__Work order__. Through the last line of the material below, starting at the line with "1024x680 pixels. How", return every line exactly and only those.

__Records to use__.

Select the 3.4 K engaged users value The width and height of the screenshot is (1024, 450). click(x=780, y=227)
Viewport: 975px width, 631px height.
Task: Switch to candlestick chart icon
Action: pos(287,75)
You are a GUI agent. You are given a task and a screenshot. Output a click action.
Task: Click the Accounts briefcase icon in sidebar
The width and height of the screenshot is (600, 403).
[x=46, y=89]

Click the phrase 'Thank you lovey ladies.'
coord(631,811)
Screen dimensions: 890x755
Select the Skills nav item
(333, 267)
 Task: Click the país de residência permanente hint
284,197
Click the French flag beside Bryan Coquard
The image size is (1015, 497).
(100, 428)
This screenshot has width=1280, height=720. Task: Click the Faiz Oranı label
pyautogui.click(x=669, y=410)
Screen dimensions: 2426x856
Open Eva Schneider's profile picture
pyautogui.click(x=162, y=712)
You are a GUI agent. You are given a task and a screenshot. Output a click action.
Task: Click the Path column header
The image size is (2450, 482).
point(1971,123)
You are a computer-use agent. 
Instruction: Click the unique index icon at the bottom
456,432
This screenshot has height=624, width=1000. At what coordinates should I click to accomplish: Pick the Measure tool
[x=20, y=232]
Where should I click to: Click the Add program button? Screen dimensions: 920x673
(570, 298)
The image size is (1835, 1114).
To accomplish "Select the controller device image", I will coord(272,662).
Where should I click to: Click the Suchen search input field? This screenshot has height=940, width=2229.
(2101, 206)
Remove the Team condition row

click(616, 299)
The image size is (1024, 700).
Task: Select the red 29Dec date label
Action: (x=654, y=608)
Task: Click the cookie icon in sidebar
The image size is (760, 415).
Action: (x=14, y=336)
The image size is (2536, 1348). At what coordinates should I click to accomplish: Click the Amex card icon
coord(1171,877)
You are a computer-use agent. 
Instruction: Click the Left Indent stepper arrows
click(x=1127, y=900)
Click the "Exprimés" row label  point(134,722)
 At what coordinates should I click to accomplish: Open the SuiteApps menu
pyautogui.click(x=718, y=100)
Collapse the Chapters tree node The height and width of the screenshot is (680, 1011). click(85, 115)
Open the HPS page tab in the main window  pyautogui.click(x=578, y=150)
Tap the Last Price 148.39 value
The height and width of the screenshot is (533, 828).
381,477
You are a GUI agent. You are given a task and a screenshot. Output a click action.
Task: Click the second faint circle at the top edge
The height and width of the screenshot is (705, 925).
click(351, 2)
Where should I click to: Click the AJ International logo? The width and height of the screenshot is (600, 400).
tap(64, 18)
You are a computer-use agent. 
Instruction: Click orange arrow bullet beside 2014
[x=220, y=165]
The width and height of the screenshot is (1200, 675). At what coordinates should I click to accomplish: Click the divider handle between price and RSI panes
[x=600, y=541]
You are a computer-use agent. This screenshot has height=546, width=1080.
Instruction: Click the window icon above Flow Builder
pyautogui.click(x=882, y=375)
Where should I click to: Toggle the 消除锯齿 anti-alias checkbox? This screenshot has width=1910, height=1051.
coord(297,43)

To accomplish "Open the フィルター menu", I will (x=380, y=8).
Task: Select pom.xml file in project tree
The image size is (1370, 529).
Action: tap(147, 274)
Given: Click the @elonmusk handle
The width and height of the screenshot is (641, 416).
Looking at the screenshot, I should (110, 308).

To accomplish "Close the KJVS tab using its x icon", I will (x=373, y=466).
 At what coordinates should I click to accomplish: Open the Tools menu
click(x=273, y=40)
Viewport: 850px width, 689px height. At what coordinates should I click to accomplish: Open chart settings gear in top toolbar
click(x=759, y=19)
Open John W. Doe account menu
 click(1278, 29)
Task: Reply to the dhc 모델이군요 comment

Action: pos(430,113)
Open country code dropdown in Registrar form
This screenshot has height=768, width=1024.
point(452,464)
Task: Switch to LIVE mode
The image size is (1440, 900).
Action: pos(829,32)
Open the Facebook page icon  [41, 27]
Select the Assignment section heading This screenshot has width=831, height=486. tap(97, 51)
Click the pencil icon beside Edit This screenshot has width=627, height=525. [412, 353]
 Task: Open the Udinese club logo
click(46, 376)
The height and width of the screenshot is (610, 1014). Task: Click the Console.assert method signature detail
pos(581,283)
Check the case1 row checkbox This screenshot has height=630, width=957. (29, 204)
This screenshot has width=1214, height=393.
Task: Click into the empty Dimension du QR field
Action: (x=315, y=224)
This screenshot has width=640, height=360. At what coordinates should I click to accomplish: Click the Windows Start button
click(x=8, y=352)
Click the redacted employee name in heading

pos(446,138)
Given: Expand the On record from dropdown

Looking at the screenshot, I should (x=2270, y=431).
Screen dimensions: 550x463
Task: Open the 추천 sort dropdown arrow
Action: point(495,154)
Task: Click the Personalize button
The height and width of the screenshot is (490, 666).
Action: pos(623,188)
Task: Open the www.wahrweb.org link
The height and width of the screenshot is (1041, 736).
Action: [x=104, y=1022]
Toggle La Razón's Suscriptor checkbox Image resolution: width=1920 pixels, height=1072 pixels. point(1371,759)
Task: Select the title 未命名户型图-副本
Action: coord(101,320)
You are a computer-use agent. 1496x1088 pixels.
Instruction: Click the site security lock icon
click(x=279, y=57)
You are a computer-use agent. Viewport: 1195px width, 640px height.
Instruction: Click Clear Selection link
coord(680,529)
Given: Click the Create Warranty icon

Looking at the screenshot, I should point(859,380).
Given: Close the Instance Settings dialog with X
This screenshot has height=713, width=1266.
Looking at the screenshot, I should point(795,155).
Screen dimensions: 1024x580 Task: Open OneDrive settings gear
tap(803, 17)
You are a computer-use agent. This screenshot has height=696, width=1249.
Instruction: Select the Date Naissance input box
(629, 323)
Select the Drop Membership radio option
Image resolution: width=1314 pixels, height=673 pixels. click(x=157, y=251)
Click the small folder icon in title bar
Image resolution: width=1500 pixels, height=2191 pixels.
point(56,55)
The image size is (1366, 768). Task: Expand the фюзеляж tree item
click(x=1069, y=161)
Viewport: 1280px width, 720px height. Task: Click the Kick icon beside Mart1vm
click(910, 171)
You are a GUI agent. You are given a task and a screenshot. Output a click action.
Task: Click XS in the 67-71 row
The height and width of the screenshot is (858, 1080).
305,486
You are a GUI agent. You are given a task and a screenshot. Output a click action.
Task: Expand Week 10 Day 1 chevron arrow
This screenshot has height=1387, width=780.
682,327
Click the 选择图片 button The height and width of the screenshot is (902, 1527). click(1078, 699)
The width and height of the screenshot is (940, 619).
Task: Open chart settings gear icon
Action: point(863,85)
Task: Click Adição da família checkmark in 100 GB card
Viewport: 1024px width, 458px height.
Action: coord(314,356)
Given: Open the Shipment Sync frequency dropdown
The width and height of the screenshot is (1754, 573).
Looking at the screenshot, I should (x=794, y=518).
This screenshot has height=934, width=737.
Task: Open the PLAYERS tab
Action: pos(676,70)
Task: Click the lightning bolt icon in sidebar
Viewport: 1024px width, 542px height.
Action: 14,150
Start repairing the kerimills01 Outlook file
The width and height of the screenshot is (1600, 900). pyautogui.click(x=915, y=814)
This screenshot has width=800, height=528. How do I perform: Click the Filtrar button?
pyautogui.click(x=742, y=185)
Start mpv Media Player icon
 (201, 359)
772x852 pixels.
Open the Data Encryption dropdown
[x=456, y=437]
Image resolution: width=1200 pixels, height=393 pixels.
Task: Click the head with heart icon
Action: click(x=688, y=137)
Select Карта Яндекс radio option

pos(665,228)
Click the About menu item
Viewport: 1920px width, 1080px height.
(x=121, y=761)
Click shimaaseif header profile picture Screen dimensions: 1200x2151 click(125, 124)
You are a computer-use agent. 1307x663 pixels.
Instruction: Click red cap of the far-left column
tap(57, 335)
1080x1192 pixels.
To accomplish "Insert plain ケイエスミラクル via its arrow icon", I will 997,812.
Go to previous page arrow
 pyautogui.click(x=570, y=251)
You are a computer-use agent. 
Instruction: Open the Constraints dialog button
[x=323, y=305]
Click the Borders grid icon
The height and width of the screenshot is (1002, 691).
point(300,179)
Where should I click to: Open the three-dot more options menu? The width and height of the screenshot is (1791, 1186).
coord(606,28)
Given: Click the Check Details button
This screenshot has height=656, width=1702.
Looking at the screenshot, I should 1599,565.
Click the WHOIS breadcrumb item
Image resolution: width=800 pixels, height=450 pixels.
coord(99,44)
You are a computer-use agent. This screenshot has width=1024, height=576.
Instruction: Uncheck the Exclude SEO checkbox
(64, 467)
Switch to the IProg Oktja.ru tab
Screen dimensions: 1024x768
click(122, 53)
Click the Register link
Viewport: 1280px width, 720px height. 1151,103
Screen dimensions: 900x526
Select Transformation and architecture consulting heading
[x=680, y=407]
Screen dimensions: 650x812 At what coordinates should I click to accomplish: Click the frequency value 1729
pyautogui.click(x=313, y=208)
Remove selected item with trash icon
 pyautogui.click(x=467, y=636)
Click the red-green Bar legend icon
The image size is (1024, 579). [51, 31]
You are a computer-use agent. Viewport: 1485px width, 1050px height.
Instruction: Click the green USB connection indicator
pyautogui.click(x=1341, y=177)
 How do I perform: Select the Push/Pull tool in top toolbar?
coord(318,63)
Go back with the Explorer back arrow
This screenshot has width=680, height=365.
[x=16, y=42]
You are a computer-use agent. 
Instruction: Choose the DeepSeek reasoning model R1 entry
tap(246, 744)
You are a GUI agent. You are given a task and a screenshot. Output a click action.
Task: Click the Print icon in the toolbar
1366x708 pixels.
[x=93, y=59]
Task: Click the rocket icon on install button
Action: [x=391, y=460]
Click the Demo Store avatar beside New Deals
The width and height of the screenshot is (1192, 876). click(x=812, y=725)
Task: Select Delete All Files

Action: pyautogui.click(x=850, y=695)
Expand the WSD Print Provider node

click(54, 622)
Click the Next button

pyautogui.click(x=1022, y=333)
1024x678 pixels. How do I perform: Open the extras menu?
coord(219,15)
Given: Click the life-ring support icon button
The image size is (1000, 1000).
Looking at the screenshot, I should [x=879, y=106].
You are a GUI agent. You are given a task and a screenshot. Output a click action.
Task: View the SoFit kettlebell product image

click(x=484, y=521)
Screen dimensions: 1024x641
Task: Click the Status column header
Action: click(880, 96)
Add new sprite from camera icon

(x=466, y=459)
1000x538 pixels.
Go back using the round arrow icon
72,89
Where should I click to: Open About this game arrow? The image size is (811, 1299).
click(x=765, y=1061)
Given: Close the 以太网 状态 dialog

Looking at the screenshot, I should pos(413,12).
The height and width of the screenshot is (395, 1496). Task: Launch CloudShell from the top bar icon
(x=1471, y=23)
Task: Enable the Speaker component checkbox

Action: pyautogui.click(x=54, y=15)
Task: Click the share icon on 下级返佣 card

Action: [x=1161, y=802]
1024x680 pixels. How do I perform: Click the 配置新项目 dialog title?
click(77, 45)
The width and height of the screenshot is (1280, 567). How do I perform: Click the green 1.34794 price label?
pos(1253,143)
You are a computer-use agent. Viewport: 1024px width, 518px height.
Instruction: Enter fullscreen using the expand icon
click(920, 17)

__Answer__.
1024x680 pixels. How do I perform: Click the 配置新项目 dialog title?
click(77, 45)
The width and height of the screenshot is (1280, 567). How do I perform: Click the green 1.34794 price label?
pos(1253,143)
You are a computer-use agent. Viewport: 1024px width, 518px height.
Instruction: Enter fullscreen using the expand icon
click(920, 17)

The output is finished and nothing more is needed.